INPUT FOR THIS TASK ::
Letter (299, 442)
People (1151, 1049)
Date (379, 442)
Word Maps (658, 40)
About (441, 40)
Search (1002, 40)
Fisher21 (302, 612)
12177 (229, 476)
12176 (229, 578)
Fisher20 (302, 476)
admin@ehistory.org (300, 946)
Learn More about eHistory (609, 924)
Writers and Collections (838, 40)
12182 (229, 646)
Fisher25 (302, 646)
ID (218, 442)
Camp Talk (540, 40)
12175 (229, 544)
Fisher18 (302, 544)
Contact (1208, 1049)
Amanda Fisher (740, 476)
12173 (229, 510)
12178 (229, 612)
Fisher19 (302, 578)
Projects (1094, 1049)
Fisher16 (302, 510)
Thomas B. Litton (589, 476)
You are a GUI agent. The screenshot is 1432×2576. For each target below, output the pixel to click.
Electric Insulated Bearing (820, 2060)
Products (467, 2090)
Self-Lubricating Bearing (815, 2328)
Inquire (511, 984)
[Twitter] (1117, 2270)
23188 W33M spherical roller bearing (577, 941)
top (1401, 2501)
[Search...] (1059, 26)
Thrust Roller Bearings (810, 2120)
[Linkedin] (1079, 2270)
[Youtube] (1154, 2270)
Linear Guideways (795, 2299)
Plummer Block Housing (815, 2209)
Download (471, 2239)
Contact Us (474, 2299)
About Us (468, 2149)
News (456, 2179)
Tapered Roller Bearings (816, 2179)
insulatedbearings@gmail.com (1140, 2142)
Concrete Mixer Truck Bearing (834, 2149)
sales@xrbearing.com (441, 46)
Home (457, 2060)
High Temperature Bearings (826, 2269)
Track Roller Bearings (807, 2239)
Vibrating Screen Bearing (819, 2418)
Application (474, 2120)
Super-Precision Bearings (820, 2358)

STATED GOAL :: Reproduce the lines of the material above without any change, starting with the line that contains "People (1151, 1049)" and going on through the line that contains "12182 (229, 646)", both included.

ANSWER TO THE EXERCISE ::
People (1151, 1049)
Date (379, 442)
Word Maps (658, 40)
About (441, 40)
Search (1002, 40)
Fisher21 (302, 612)
12177 (229, 476)
12176 (229, 578)
Fisher20 (302, 476)
admin@ehistory.org (300, 946)
Learn More about eHistory (609, 924)
Writers and Collections (838, 40)
12182 (229, 646)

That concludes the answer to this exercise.